O senhor António foi chamado à escola. Pai do Rafael, um menino autista, aluno do 5.º ano de escolaridade, está habituado a ir conversar com a diretora de turma e com os professores de educação especial frequentemente. O Rafael fala muito pouco e tem uma linguagem muito pobre com um vocabulário muito limitado. Não lê nem escreve. Aluno com necessidades educativas especiais, frequenta um currículo específico individual (CEI), composto por disciplinas desenhadas para as suas características próprias acrescido de frequência em tempo parcial de algumas disciplinas do currículo regular, com a turma em que está integrado. A sua ida às aulas da turma não visa a aquisição do currículo regular das disciplinas a que vai, tanto mais que não participa na totalidade das aulas dessas disciplinas. Também a sua avaliação tem características especiais, não incidindo sobre o programa do currículo regular nem se baseando nos instrumentos aplicados aos restantes alunos da turma.
Não estranhou, o senhor António, ter sido chamado à escola, visto que a colaboração estreita entre a família e os professores faz parte do seu quotidiano. Contudo, foi com um misto de perplexidade, incredulidade e indignação que ouviu a questão que lhe foi colocada: teria que declarar se pretendia ou não que o seu educando realizasse as provas de aferição do 5.º ano de Português e de Matemática. No turbilhão de sentimentos que o assaltou, conseguiu, ainda assim, aperceber-se do constrangimento que a diretora de turma debalde tentava disfarçar. Inquiriu-a.

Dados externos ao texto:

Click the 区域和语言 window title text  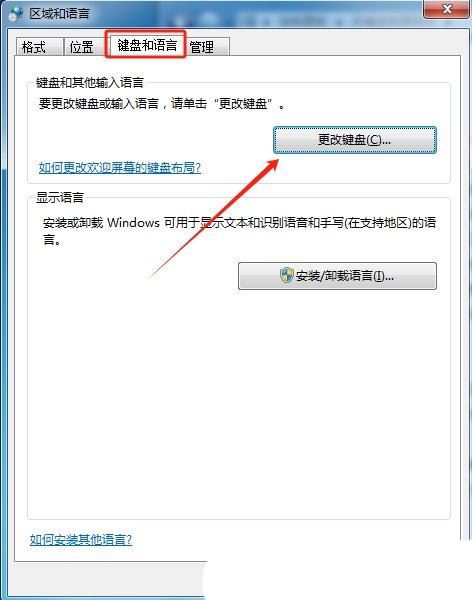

Ela explicou que a sua pergunta era uma imposição legal, decorrente do Despacho Normativo n.º 1-F/2016, de 5 de abril: “Cabe igualmente ao diretor, mediante parecer do conselho pedagógico e ouvidos os encarregados de educação, decidir sobre a realização das provas de aferição pelos alunos abrangidos pelo artigo 21.º do Decreto-Lei n.º 3/2008, de 7 de janeiro, na redação atual.” (ponto 3, artigo 16.º).
Este preciosismo burocrático da legislação que regulamenta as provas de aferição parece-me inscrever-se na mesma pressa com que foram criadas essas provas. Basearam-se em que estudos? Com que conhecimento da realidade? Será que os legisladores sabem o que é um currículo específico individual (CEI)? Parece bem que não…
Sem qualquer debate prévio, logo nos primeiros tempos de vida do novo Governo surgiu a criação de provas de aferição nos anos intermédios de ciclo. Uma ideia nova, que mereceria ter sido debatida por todos os parceiros educativos. Realizar ou não provas de aferição? A ideia de as fazer em anos intermédios de ciclo colhe apoio? Devem ser universais ou realizadas por amostragem? Sendo rotativas pelas diversas disciplinas, com que periodicidade é que uma mesma disciplina deve fazer aferição? Todas estas questões são demasiado importantes para que sobre elas se legisle apressadamente sem ouvir os parceiros educativos. A decisão de 48% das escolas de não realizar as provas de aferição no presente ano letivo (o único em que lhes é dada a possibilidade de o fazer), a que acrescem muitas outras em que o diretor optou pela sua realização apesar do parecer desfavorável do conselho pedagógico, constitui, na minha opinião, um forte sinal da pressa com que se mudam as regras em educação a cada mudança de ministro e da pertinência desse debate.
Provas de aferição: Sim ou não? E em que moldes? Um debate que se impõe.